Marjorie C. Burbank graduated from Rye Seminary in 1912.  She entered the NYPL Library School in 1914 and received her certificate in 1915.  She then started work as a Cataloger at NYPL.  She continued to take the advanced courses in the Library School and earned her two-year degree in 1917. 

In the 1920s Burbank worked as a children’s librarian in the branches and for most of the 1930s she served as Anne Carroll Moore’s assistant in the Office of Work with Children.  Burbank was promoted to Branch Librarian at the Melrose Branch, 1939-1946, and then held the same position at the High Bridge Branch, 1946-1954.  She retired in 1954.

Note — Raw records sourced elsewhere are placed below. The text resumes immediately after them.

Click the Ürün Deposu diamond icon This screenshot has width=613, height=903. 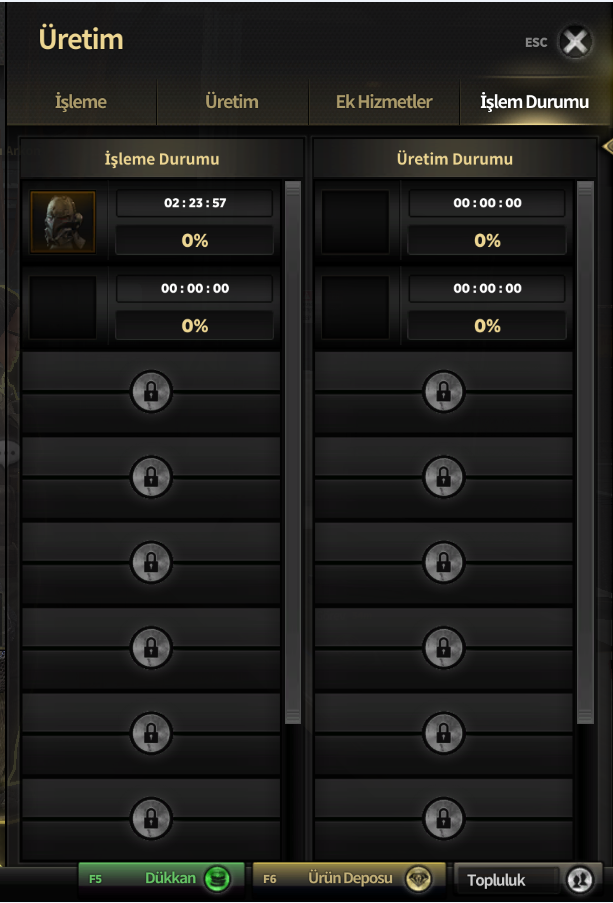click(x=418, y=879)
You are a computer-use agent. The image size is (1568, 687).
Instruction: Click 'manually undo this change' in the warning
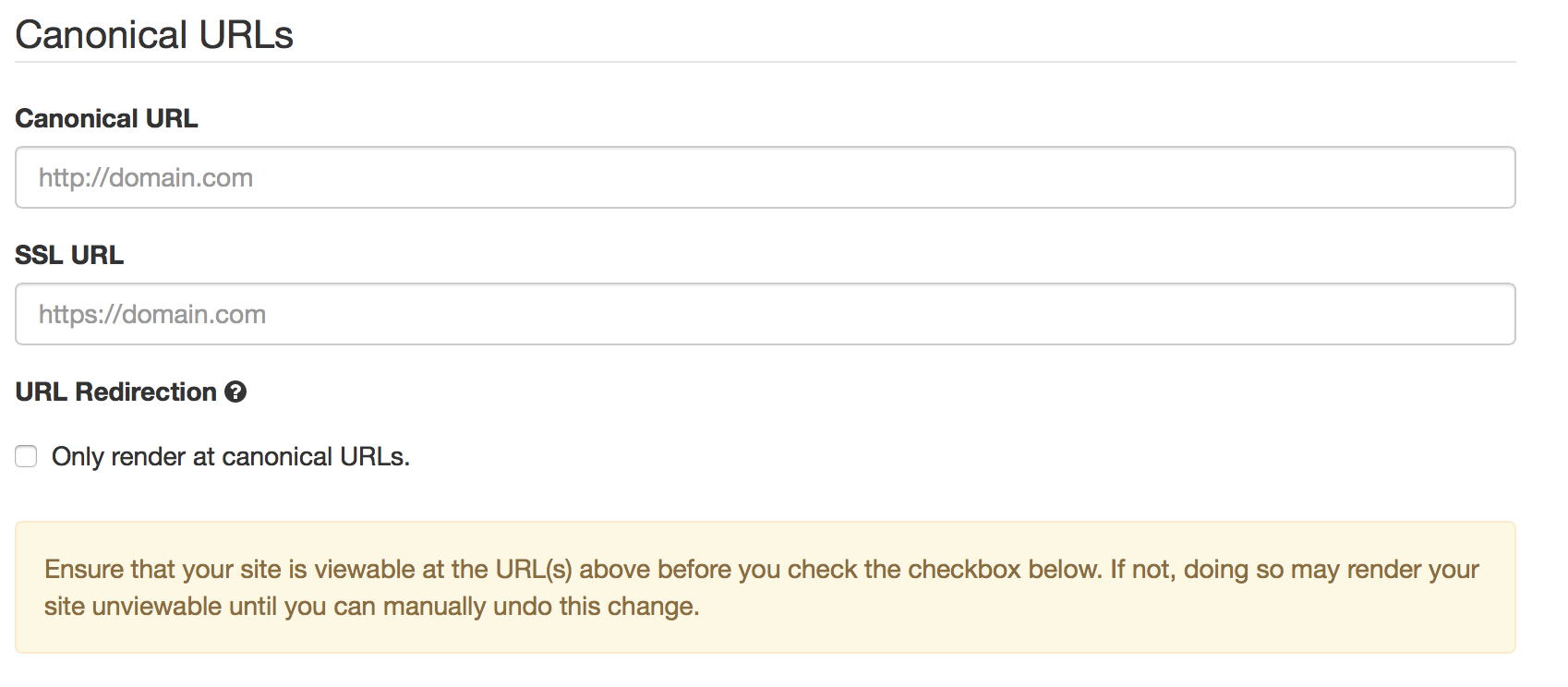point(541,606)
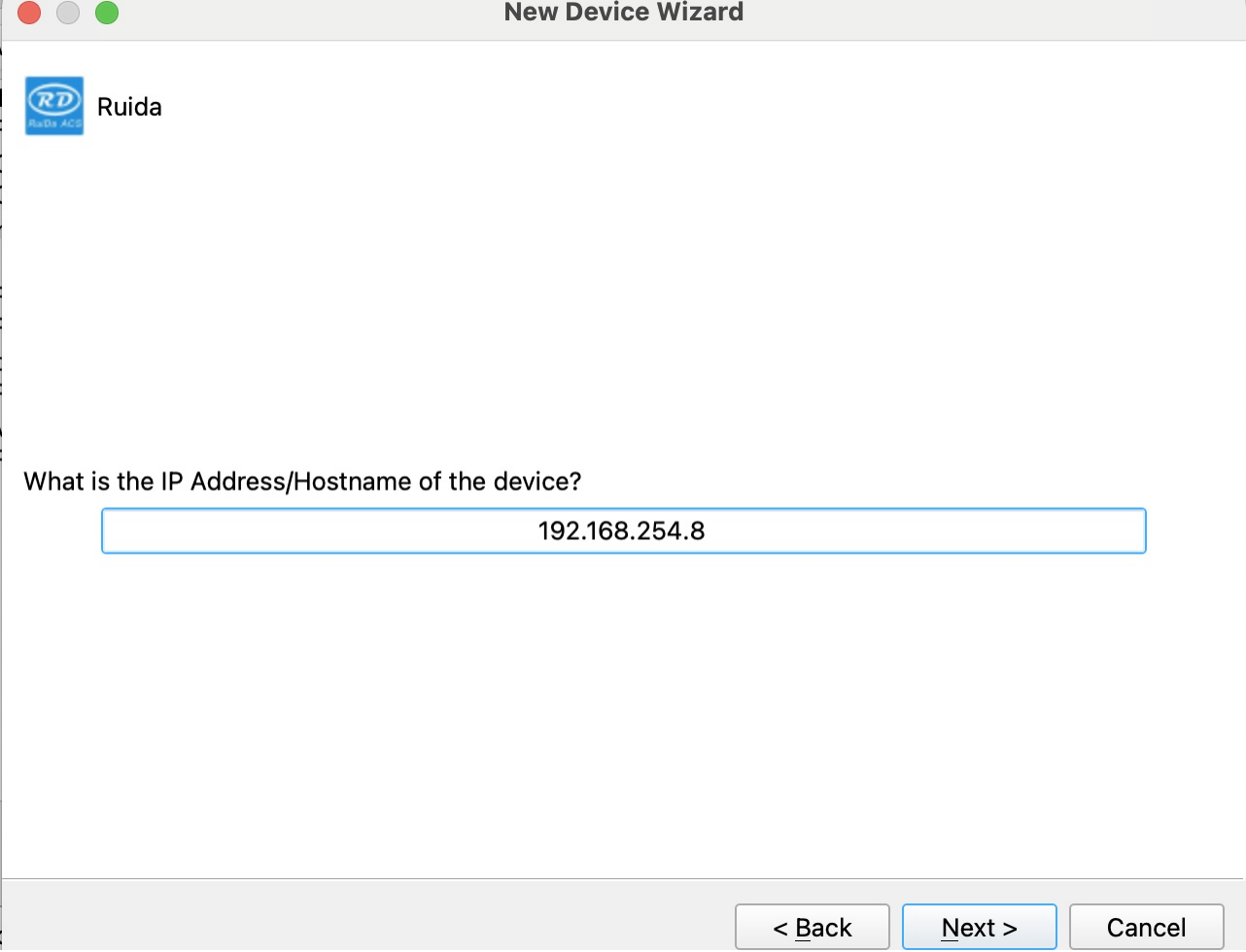Click the empty footer area left of Back
The image size is (1246, 952).
click(x=369, y=918)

In the 1930s when she worked closely with Anne Carroll Moore, another children’s librarian in the office was Margaret McElderry (1912-2011), who later became a famous children’s book editor.  Apparently there was both a “sisterly” and a competitive relationship between Burbank and McElderry.  McElderry described Marjorie Burbank as “a very good and caring librarian and reader, but she also had this wonderful nuttiness.”  One example of that “nuttiness” was that Burbank brought jelly beans to the office every Easter and could hold a jelly bean on her finger tips, slap the heel of that palm with her other hand, and flip the jelly bean into her mouth.  Margaret McElderry tried but had difficulty replicating Burbank’s trick.  For the relationship between Burbank and McElderry see Betsy Hearne, “Margaret K. McElderry and theProfessional Matriarchy of Children’s Books.”